>> BEGIN Supplied passage

# 300 lumins enough?



## TrailNut (Apr 6, 2004)

is 300 lumins, via LED, enough for a headlight ride XC trails?

example: http://www.bikelightingsystem.com/multisport.html

I may buy this: a Jetlites Blast HID 1000 
http://www.jetlites.com/complete-systems/
Price: $329.00
14w HID Head Lamp 1000 lumens
Helmet Mount
NiMH Battery


----------



## MaximusHQ (Aug 6, 2007)

If you had two 300 lumen lights one on the helmet and one on the bars then that would get you by, but only one 300 lumen light wouldn't cut it on XC trails. I would look for something more than 300 lumens though as that is pretty weak. No matter how bright your light is it is still preferable to use both a helmet mounted light and also a bar mounted light together when trail riding. 

I wouldn't even consider a HID light at this point as LED lights have progressed enough to surpass HID. I used two Niterider HIDs for a couple of years and they were great at the time, b/c they had good output and runtimes were much better than the halogen light I was replacing. Then LED lights came onto the scene and I replaced my HIDs more than 2 years ago and I have never looked back. If it was 5 years ago I would recommend HID, but in 2010 there is no way. Stick to LED.


----------



## offrhodes42 (May 1, 2009)

>> END Supplied passage
>> BEGIN Supplied information

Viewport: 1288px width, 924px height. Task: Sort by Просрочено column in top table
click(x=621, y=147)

>> END Supplied information
>> BEGIN Supplied information

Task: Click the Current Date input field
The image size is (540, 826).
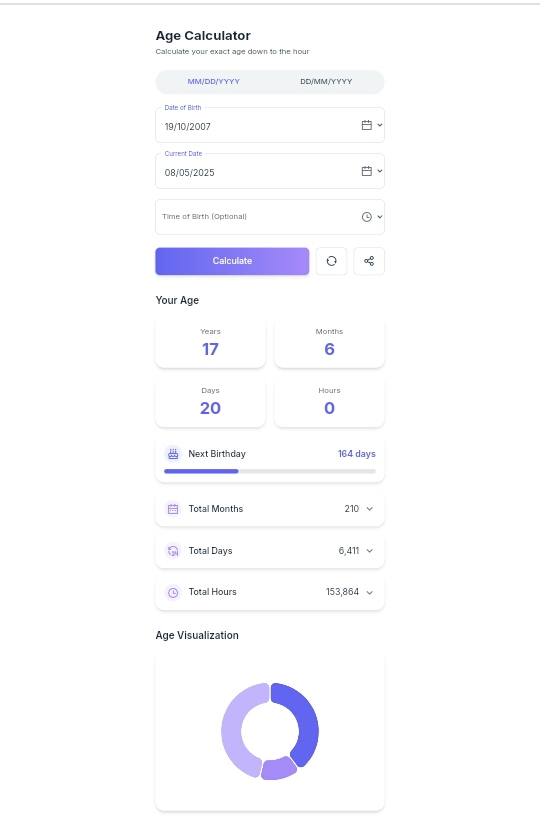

>> END Supplied information

Please list every username that heads a post in the forum thread above about 300-lumen bike lights.

**Written solution:**
TrailNut, MaximusHQ, offrhodes42